= Yuwen Qidegui =

4th-century Chinese chieftain

Yuwen Qidegui (宇文乞得歸; pinyin: Yǔwén Qǐdeguī) (?–333) was the chieftain of the Yuwen tribe from the early 4th century to 333. He succeeded his father Yuwen Xunniyan as chieftain.

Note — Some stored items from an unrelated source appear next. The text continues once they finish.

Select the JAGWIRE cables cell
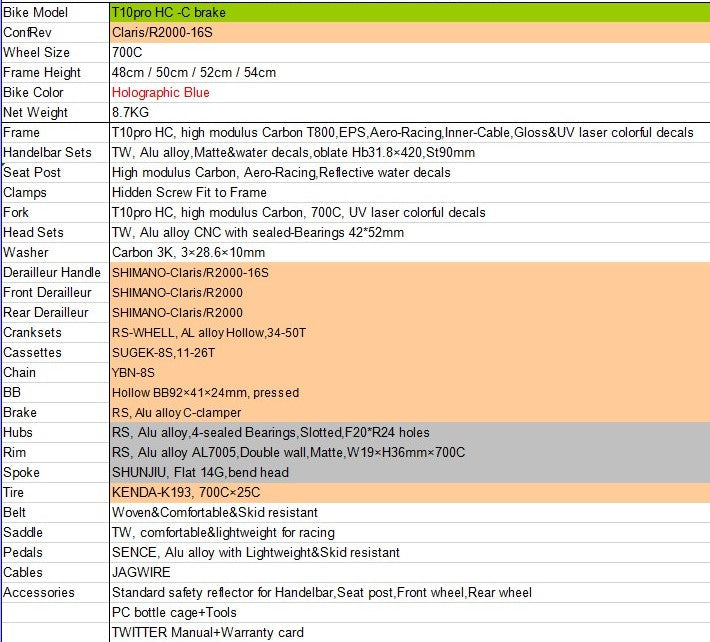coord(410,573)
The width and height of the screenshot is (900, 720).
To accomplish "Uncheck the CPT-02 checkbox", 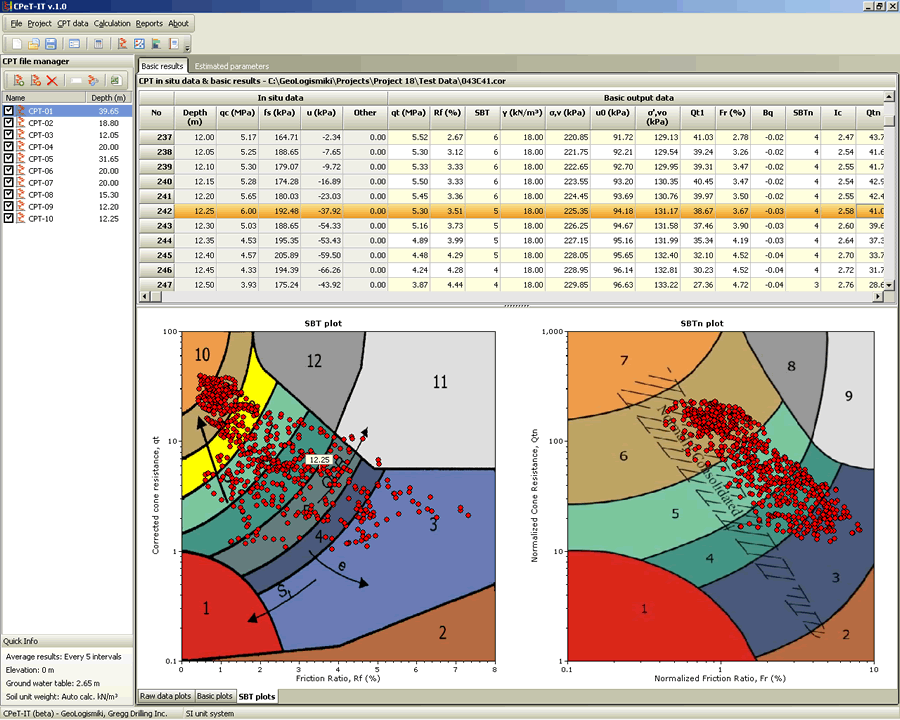I will tap(10, 123).
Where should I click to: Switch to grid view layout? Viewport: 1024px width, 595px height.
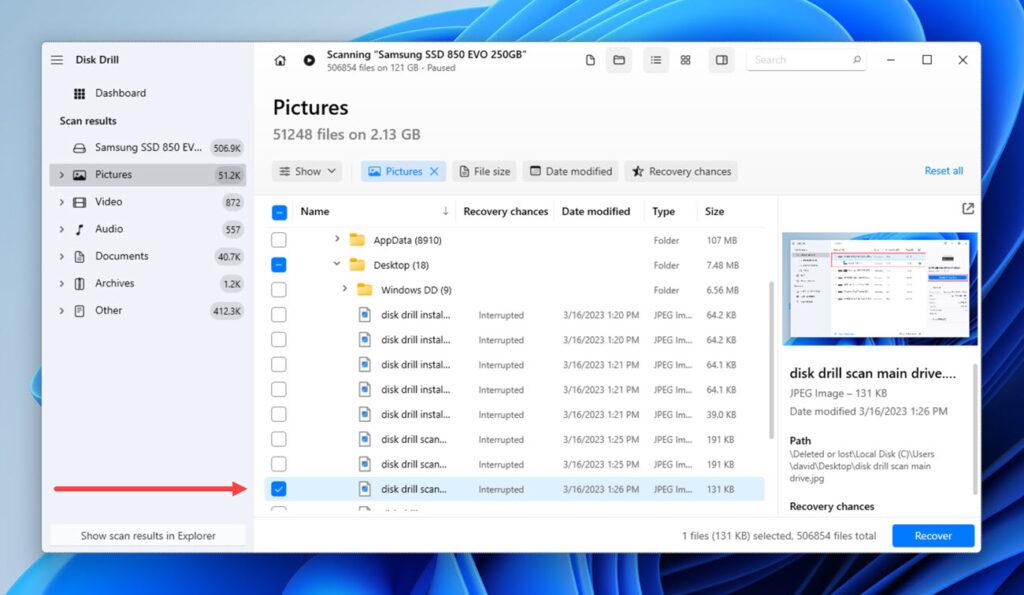coord(685,60)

The Later Zhao ruler Shi Le bestowed ranks and titles to Yuwen Qidegui. In 325, Qidegui dispatched troops to assist Shi Le in attacking the Xianbei chieftain Murong Hui. Murong Hui then dispatched his heir apparent Murong Huang along with the Tuoba and the Duan tribes. Murong Hui entered as the right wing, while Murong Ren led the left wing. Qidegui guarded the Xar Moron River. Yuwen Qidegui's nephew Yuwen Xibaxiong resisted Murong Ren. Murong Ren killed Yuwen Xibaxiong, while winning attacks against Yuwen Qidegui with Murong Huang, breaking Yuwen Qidegui's forces. Yuwen Qidegui abandoned his armed force to run away, Murong Huang and Murong Ren entered his territory and sent troops to pursue Yuwen Qidegui. In 333 he was killed by Yuwen Yidougui, who succeeded him as chieftain of the Yuwen.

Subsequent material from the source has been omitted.